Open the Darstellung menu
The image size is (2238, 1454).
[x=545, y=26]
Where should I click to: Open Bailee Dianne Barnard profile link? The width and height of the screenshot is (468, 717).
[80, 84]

····················

### Work to complete
Rescale the data above by writing out every line again, requests included, with each coordinate in the answers multiplied by 2.5 and rounded to the nearest whole number, halves rounding up. Leave all other numbers unchanged.

### Written solution
Open the Darstellung menu
The image size is (2238, 1454).
[x=1363, y=65]
Where should I click to: Open Bailee Dianne Barnard profile link? The width and height of the screenshot is (468, 717).
[200, 210]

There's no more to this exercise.